I tried to rest it for a few weeks, but it did not go away. Any other thoughts about how to alleviate or eliminate the pain?

The steroid injection is for your pain (again, caused by inflammation).

When you plantarflex your ankle, does it hurt if you move your big toe up and down behind the ankle?

Of course, surgery is the only ultimate “cure”. Do you have an os trigonum on the contralateral ankle as well (yet no pain)?

No… movement of the big toe seems not to have any impact. But simply plantarflexing the foot hurts independent of whatever the big toe is doing.

Contralateral? Is that the other ankle? There is definitely no pain there. I don’t know if I have any ossicle behind the talus. I would have to look at the x ray again. I am not surprised that it’s in one ankle and not the other since I have an unbalanced stroke that relies heavily on the left leg kick (as a result of an old 4 beat kick that no one would ever try to teach today).

David

I also have a large os trigonum on my right ankle that has been causing me pain when swimming and at times biking and running. I had a cortisone shot about 7 or 8 months ago now that helped a lot but the pain is starting to come back. It isn’t nearly as bad as before, but I definitely cannot fully plantar-flex my ankle without pain. I’d like to “cure” this problem by having the surgery but I noticed you said that there are numerous possible complications associated with the surgery. From what I have read, the surgery is largely successful and isn’t all that risky. Is this a surgery that you would not recommend unless I am completely unable to train at any level? Also, I often have tightness in my soleus on the effected leg that can cause considerable soreness if I am running often. Could the os trigonum be affecting my flexibility in my calf muscles and causing this pain.
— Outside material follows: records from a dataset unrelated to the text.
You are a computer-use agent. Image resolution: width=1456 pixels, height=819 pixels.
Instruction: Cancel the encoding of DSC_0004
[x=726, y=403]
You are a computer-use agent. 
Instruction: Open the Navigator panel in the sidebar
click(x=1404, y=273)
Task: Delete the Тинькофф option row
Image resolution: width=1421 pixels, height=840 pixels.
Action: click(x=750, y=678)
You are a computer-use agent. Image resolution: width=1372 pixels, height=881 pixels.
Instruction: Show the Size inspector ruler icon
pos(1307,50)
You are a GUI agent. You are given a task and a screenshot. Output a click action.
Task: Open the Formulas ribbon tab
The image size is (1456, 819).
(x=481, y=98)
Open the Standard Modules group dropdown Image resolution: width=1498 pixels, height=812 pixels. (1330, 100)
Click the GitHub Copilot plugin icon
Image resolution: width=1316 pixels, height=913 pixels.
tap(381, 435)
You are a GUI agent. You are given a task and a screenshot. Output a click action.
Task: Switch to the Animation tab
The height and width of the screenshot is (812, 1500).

The problem with an os trigonum is that they are very common, yet rarely an issue. Now, fully pointing toes in ballet or swimming would be one for sure. No, it shouldn’t be limiting gastroc/soleus motion or “cause” tightness - that is just from being a runner/cyclist in general.

The surgery itself is a little difficult because of some important neurovascular issues in the area. But the main problem is that removal of the os trigonum may fail to give relief since it wasn’t the cause of your original symptoms.

So, the question is always when to operate. If you are certain it is from the os trigonum/impingement and it interferes with your lifestyle (i.e. a swimmer, dancer, etc.), sure, remove it. You don’t have to wait until it hurts on every step.